▶ **Data items**:
☆ ☆ ☆ ☆ ☆ ☆ ☆
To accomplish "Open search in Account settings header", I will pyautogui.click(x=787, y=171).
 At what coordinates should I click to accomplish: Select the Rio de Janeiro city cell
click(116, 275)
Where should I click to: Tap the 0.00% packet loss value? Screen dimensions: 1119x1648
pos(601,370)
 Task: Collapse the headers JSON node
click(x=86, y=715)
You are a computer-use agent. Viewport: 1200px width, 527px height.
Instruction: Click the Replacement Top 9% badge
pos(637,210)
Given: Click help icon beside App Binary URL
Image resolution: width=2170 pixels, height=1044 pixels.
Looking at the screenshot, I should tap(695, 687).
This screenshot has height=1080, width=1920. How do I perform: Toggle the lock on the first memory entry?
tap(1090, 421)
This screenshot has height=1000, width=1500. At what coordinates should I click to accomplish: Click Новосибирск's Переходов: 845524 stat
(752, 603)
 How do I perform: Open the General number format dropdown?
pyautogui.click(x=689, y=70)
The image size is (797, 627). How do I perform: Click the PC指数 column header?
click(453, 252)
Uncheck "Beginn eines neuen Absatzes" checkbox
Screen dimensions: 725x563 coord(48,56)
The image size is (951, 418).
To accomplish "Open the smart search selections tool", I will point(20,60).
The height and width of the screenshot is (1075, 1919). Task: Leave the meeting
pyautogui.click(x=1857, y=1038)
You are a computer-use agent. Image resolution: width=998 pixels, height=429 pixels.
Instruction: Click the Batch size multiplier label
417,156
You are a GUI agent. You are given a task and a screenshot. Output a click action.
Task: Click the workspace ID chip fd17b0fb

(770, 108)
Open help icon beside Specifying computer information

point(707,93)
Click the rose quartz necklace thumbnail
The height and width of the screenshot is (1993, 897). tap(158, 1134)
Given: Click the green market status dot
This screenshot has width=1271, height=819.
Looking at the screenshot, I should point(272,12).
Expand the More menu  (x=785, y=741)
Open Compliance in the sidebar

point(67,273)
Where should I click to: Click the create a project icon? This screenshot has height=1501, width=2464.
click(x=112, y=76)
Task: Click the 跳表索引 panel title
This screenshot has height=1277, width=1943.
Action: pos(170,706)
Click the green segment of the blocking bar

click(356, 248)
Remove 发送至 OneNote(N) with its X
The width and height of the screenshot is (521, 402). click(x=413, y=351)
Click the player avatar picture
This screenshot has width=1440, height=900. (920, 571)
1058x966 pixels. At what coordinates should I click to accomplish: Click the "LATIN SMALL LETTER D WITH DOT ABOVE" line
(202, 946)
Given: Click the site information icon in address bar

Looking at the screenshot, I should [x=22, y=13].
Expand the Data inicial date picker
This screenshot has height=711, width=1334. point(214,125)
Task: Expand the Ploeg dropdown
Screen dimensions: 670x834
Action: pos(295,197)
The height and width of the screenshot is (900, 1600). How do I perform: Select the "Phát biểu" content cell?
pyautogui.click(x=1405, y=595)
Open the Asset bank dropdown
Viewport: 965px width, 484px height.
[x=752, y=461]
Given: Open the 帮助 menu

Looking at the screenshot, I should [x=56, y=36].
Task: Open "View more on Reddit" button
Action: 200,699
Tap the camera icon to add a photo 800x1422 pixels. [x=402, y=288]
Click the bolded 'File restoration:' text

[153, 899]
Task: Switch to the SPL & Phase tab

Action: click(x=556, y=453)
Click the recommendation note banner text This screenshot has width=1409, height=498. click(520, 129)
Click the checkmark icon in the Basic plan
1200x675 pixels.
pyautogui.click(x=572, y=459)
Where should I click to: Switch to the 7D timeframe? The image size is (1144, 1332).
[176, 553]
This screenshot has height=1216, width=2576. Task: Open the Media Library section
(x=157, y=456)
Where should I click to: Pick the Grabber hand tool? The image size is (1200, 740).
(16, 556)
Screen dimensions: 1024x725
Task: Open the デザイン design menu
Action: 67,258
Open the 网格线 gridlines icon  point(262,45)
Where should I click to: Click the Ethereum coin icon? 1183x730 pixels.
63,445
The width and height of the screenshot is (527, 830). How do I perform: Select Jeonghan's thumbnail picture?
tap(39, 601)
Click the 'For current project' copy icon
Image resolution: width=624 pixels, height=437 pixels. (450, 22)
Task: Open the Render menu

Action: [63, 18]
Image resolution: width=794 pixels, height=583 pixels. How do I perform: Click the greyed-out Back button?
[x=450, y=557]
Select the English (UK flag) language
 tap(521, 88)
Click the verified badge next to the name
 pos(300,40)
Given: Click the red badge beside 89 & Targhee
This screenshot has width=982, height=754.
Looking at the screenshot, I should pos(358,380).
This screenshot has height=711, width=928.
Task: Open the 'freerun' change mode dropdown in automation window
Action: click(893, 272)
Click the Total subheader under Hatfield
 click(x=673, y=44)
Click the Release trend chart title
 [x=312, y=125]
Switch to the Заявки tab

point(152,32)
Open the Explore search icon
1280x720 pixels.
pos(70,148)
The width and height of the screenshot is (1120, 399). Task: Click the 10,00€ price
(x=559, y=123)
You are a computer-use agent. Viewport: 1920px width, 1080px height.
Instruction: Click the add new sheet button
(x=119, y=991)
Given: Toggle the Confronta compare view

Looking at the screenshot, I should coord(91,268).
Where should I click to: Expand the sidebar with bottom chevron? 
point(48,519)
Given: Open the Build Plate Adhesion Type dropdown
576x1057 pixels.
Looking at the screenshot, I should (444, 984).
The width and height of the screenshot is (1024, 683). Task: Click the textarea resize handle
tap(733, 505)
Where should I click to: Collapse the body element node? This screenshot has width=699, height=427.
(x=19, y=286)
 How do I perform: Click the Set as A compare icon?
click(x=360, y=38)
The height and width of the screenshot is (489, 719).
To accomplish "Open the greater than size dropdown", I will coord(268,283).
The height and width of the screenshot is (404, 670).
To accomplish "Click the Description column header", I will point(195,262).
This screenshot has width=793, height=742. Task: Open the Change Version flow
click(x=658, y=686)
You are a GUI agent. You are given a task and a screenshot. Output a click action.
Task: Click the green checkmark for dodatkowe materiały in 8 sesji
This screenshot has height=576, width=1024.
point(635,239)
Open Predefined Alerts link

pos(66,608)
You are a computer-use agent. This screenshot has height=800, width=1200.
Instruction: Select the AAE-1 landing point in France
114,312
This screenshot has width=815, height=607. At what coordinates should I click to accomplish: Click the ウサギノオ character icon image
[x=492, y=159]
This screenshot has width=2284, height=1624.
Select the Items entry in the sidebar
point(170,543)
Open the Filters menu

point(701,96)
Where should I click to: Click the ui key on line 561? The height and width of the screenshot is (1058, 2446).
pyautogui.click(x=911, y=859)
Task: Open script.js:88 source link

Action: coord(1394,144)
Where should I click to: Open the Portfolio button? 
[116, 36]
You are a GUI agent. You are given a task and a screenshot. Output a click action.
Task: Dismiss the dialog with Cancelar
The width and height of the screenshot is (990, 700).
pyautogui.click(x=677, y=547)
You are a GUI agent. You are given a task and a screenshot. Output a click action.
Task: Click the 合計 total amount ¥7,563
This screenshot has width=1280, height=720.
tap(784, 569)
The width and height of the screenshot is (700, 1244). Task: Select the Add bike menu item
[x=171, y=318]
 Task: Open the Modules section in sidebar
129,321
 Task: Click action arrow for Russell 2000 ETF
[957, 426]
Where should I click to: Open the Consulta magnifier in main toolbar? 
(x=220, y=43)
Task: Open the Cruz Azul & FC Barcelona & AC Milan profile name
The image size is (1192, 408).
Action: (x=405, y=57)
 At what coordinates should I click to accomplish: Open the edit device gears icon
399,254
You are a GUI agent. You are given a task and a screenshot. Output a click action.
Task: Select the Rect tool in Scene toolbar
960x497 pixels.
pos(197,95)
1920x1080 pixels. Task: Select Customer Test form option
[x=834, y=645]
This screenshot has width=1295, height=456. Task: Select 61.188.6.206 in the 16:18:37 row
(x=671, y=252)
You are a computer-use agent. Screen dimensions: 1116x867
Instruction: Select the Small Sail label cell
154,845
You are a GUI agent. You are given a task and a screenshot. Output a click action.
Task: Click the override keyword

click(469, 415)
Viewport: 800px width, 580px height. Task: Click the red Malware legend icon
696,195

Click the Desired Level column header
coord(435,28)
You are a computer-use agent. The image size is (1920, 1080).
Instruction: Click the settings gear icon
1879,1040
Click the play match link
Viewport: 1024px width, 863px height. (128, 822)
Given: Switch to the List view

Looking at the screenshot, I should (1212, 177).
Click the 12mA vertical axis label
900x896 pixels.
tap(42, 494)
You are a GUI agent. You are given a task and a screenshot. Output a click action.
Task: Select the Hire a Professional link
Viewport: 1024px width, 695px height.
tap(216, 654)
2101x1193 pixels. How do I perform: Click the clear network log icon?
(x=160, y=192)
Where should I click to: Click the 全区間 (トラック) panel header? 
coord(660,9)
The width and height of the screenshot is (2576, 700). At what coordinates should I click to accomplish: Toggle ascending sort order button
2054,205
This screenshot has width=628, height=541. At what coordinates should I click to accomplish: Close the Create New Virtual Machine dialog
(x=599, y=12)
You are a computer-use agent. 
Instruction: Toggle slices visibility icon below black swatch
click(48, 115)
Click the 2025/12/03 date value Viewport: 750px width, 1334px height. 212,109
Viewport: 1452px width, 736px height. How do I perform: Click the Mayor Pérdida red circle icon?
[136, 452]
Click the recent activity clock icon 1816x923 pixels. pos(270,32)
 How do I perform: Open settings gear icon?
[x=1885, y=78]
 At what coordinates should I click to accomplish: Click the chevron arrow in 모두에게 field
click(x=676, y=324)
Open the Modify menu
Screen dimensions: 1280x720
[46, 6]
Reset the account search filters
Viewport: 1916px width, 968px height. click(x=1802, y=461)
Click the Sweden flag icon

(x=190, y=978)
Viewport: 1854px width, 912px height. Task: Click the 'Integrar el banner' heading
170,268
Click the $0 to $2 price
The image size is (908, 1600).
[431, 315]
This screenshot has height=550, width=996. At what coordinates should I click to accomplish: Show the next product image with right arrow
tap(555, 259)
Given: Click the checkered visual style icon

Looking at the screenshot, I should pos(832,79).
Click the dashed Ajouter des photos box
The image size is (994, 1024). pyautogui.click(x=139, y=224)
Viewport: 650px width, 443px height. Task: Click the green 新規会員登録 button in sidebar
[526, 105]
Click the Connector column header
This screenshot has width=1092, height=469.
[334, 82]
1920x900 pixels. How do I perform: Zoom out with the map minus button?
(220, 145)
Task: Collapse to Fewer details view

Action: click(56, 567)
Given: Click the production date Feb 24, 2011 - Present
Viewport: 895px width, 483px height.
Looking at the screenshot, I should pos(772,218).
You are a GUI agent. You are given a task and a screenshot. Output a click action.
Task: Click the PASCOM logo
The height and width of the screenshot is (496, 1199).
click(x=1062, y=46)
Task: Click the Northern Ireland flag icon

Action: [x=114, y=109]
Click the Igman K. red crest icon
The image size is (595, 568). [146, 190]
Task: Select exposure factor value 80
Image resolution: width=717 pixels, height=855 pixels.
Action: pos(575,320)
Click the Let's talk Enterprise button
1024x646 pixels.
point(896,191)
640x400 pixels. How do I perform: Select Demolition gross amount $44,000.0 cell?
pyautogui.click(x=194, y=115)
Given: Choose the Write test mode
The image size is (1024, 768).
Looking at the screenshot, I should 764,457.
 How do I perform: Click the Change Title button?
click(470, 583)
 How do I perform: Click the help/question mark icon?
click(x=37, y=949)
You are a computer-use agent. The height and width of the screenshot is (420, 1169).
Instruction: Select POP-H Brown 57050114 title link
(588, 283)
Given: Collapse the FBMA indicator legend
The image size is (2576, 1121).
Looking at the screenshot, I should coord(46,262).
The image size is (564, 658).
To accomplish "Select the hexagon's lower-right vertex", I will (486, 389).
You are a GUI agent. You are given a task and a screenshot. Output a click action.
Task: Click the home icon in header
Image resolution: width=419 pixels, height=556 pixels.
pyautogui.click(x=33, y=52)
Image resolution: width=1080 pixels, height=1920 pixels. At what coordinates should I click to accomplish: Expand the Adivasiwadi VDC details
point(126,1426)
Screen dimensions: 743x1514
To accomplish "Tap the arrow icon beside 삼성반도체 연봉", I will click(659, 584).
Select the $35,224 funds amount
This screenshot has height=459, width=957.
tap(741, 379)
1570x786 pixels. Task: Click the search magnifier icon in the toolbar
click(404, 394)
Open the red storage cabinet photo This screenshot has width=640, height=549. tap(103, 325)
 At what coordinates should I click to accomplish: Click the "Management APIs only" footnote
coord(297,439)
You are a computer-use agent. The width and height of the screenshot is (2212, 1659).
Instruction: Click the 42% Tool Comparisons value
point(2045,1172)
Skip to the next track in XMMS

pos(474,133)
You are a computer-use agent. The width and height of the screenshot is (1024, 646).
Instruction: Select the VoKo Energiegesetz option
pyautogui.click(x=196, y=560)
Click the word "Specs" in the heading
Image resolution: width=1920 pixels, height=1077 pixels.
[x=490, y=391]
☆ ☆ ☆ ☆ ☆ ☆ ☆
▶ **DIRECTIONS FOR THIS TASK**: Pull out the rows from the first line of the data items through the line containing "click(x=112, y=76)", both included, and reproduce them word for word.

▶ **SOLUTION BELOW**:
To accomplish "Open search in Account settings header", I will pyautogui.click(x=787, y=171).
 At what coordinates should I click to accomplish: Select the Rio de Janeiro city cell
click(116, 275)
Where should I click to: Tap the 0.00% packet loss value? Screen dimensions: 1119x1648
pos(601,370)
 Task: Collapse the headers JSON node
click(x=86, y=715)
You are a computer-use agent. Viewport: 1200px width, 527px height.
Instruction: Click the Replacement Top 9% badge
pos(637,210)
Given: Click help icon beside App Binary URL
Image resolution: width=2170 pixels, height=1044 pixels.
Looking at the screenshot, I should tap(695, 687).
This screenshot has height=1080, width=1920. How do I perform: Toggle the lock on the first memory entry?
tap(1090, 421)
This screenshot has height=1000, width=1500. At what coordinates should I click to accomplish: Click Новосибирск's Переходов: 845524 stat
(752, 603)
 How do I perform: Open the General number format dropdown?
pyautogui.click(x=689, y=70)
The image size is (797, 627). How do I perform: Click the PC指数 column header?
click(453, 252)
Uncheck "Beginn eines neuen Absatzes" checkbox
Screen dimensions: 725x563 coord(48,56)
The image size is (951, 418).
To accomplish "Open the smart search selections tool", I will point(20,60).
The height and width of the screenshot is (1075, 1919). Task: Leave the meeting
pyautogui.click(x=1857, y=1038)
You are a computer-use agent. Image resolution: width=998 pixels, height=429 pixels.
Instruction: Click the Batch size multiplier label
417,156
You are a GUI agent. You are given a task and a screenshot. Output a click action.
Task: Click the workspace ID chip fd17b0fb

(770, 108)
Open help icon beside Specifying computer information

point(707,93)
Click the rose quartz necklace thumbnail
The height and width of the screenshot is (1993, 897). tap(158, 1134)
Given: Click the green market status dot
This screenshot has width=1271, height=819.
Looking at the screenshot, I should point(272,12).
Expand the More menu  (x=785, y=741)
Open Compliance in the sidebar

point(67,273)
Where should I click to: Click the create a project icon? This screenshot has height=1501, width=2464.
click(x=112, y=76)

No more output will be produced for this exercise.